My end goal is the ability to switch between a standard color view, a White Hot thermal camera kind of view, and a Black Hot thermal view. If I can figure out how to do White Hot, I imagine it'll be trivial to do Black Hot as well.

Here is a real-world image of the effect I'm trying to come up with:

A white hot thermal image

My guess right now is that I could achieve this with 3 different cameras. One for each view mode.

I figure I could create an object with a full color material and have a child object with a different material to show to a camera that only shows White Hot objects. I could filter on tags so only the main object or one of it's child objects is visible at a time but this would require 3 times as many objects in my game. I would hope there's a way to show a Color camera one material but show a WhiteHot camera a different material but I don't see any way to do that.

I found a forum thread about thermal vision but I don't know anything about shaders and the provided sample project won't run in the web player and doesn't gracefully upgrade to my version of Unity.

Where is square one when it comes to having different "camera modes" like this?

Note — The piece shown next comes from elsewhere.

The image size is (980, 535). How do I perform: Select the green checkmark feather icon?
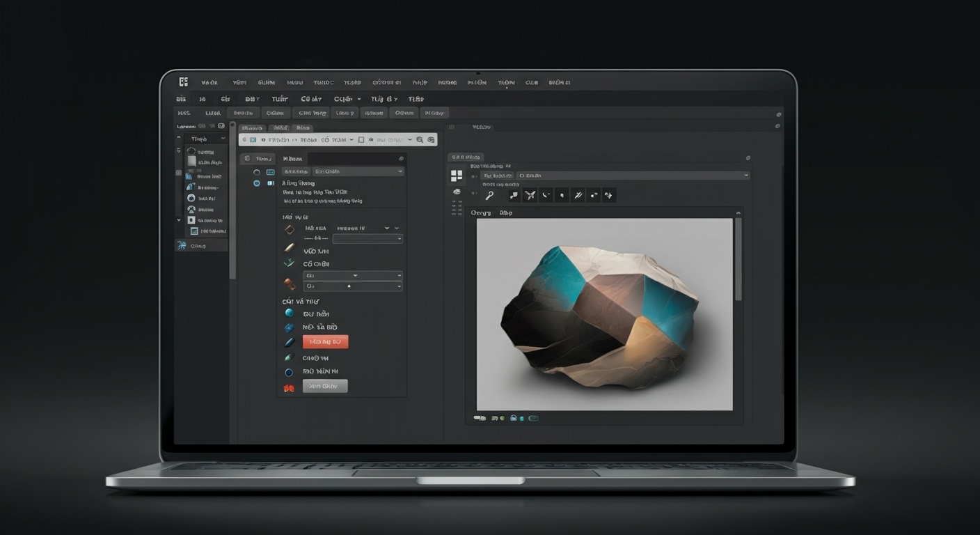(288, 263)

EDIT: A brief look into shaders has shown semi-fruitful. I've created the following ultra-simple shader:

Shader "Custom/WhiteHotUnlit"
{
    Properties
    {
        _Temp("Temperature", Float) = 0.0
    }
    SubShader
    {
        Tags { "RenderType" = "Opaque" }
        LOD 100

        Pass
        {
            CGPROGRAM
            #pragma vertex vert
            #pragma fragment frag

            float _Temp;

            struct vertInput {
                float4 pos : POSITION;
            };
            struct vertOutput {
                float4 pos : SV_POSITION;
            };

            vertOutput vert(vertInput input) {
                vertOutput o;
                o.pos = mul(UNITY_MATRIX_MVP, input.pos);
                return o;
            }

            half4 frag(vertOutput output) : COLOR {
                return half4(1.0 * _Temp, 1.0 * _Temp, 1.0 * _Temp, 1.0);
            }
            ENDCG
        }
    }
}

This allows me to use the shader on an object and set that object's Temperature and it'll show as a shade of gray depending on that temp. This also lets me set it on a per-object basis. So far so good! However, I can't seem to figure out how to have two shaders on an object. I want my Color Camera to display all objects using the Standard shader and when I switch to the WhiteHot Camera then it should render everything with the WhiteHot shader WITH THE TEMP VALUE ASSIGNED TO THAT OBJECT. I set up the second camera with:

WhiteHot.SetReplacementShader(whShader, null);

And nothing gets drawn when I'm using that camera. I also can't seem to give one object two mesh renderers. I guess that makes sense, but I was hoping to do one renderer per camera. I feel like I'm getting much closer! But I'm not there quite yet...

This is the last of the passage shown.